DynamicsBoost: Dynamic Plausible Video Generation via Annotation-Free Continuation Preference Optimization
Abstract
Despite significant progress in text-to-video generation, current models still suffer from unrealistic dynamics, temporal inconsistency, and unstable semantic alignment. Existing preference alignment approaches rely on costly and often ambiguous human or VLM-based video preference annotation, which has become a major bottleneck for scaling data. To address this challenge, we propose an annotation-free preference alignment method that constructs accurate preference pairs through video continuation.We extend a pretrained video generation model into a continuation model and apply continuation with different amounts of reference frames while keeping the total video length fixed.

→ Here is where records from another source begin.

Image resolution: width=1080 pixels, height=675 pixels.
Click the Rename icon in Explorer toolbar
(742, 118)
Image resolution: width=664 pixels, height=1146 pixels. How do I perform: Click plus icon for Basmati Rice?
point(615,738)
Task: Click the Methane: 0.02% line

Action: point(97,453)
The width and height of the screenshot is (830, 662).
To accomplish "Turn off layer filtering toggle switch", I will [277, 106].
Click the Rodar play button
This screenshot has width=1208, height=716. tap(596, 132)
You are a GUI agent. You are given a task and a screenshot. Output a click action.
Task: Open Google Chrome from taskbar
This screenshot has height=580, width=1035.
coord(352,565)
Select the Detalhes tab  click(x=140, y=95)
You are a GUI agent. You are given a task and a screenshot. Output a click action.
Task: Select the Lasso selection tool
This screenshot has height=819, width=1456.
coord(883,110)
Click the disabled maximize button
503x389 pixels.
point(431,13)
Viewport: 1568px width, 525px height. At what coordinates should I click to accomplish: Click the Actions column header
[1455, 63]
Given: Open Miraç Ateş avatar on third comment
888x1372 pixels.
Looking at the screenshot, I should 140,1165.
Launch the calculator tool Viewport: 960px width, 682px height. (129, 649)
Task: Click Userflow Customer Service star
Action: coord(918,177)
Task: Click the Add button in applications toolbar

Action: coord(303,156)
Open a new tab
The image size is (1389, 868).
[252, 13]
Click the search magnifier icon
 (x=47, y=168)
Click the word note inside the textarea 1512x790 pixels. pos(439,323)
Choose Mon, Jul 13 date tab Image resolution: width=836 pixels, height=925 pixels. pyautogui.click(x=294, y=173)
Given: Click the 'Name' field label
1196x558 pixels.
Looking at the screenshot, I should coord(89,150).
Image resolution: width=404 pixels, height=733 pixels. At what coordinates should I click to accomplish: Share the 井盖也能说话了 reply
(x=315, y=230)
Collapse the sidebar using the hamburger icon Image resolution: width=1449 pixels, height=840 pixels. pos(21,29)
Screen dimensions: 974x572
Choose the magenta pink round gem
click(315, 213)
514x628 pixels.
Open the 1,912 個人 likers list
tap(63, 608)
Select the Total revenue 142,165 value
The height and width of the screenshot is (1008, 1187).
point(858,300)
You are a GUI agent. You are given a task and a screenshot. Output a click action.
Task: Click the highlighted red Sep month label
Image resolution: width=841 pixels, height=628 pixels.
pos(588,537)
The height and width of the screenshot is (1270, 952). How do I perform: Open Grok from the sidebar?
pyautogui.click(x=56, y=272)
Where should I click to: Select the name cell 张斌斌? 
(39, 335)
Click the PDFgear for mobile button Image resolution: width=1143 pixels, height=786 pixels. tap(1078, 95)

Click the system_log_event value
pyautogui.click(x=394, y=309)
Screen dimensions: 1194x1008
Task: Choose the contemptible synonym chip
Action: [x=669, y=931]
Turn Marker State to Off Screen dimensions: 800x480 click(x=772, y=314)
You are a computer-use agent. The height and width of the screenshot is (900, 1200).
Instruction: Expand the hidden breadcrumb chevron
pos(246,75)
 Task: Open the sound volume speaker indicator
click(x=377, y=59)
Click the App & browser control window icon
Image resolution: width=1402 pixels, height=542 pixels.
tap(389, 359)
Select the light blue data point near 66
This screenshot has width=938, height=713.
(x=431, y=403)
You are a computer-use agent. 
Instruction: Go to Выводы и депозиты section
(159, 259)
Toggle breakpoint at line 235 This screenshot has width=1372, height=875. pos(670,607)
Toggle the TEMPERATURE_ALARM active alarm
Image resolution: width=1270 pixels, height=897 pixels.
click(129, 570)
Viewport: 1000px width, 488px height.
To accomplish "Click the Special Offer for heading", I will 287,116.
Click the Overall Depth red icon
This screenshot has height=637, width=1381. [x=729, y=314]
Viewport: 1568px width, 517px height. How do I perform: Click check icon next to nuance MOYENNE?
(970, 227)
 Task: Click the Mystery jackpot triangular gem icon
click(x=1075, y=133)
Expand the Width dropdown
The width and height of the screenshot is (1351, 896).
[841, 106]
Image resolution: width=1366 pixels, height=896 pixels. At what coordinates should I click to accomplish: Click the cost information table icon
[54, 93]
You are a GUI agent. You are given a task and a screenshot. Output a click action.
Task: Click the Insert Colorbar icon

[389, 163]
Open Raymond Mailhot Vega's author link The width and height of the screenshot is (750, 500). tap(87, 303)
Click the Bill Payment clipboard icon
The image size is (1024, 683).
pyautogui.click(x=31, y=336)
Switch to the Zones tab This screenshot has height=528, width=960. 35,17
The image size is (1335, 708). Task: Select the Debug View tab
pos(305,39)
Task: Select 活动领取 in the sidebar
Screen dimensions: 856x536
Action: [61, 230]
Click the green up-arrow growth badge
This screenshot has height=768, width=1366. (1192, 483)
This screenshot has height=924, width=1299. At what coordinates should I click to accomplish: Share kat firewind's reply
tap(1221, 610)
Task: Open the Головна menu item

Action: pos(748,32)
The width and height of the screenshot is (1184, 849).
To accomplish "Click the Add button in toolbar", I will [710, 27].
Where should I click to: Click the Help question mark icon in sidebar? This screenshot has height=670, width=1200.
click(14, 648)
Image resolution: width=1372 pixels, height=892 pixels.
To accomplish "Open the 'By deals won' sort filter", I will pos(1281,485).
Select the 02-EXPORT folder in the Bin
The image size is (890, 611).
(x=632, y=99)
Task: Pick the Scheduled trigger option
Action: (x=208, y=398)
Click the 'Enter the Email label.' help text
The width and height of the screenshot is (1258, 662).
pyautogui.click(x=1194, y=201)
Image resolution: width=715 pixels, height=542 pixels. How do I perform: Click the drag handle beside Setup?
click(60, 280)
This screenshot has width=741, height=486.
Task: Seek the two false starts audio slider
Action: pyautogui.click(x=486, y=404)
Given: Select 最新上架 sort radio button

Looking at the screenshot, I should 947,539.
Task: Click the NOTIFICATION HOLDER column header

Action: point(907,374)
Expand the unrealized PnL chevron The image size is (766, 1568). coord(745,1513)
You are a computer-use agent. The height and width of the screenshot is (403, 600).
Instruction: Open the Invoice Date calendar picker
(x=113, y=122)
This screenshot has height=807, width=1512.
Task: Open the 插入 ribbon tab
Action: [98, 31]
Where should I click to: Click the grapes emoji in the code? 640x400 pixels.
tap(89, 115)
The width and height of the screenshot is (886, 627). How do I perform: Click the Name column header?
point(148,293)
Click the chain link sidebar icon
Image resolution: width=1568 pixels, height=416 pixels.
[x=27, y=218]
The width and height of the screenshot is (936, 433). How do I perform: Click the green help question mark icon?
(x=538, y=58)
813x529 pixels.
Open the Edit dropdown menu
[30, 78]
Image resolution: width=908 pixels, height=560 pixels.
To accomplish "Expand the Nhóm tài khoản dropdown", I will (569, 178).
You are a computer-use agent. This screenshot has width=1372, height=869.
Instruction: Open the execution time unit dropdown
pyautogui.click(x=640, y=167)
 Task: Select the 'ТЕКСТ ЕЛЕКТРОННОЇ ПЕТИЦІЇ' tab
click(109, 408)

As generated segments are inferior to ground-truth frames and and fixed-length continuations conditioned on more reference frames contain less generated content, they exhibit higher fidelity than those with fewer references, naturally inducing a preference order.We further introduce Asymmetrical DPO, which computes preference loss on all continuation regions except the shared prefix conditioning frames and normalizes it by their length, preventing spurious preference signals from leaking into the conditioned portion.Experiments across multiple benchmarks show that our method delivers significant improvements in dynamics realism, temporal coherence, and semantic alignment over existing DPO-based approaches, while fully eliminating the need for human preference labeling or auxiliary reward models.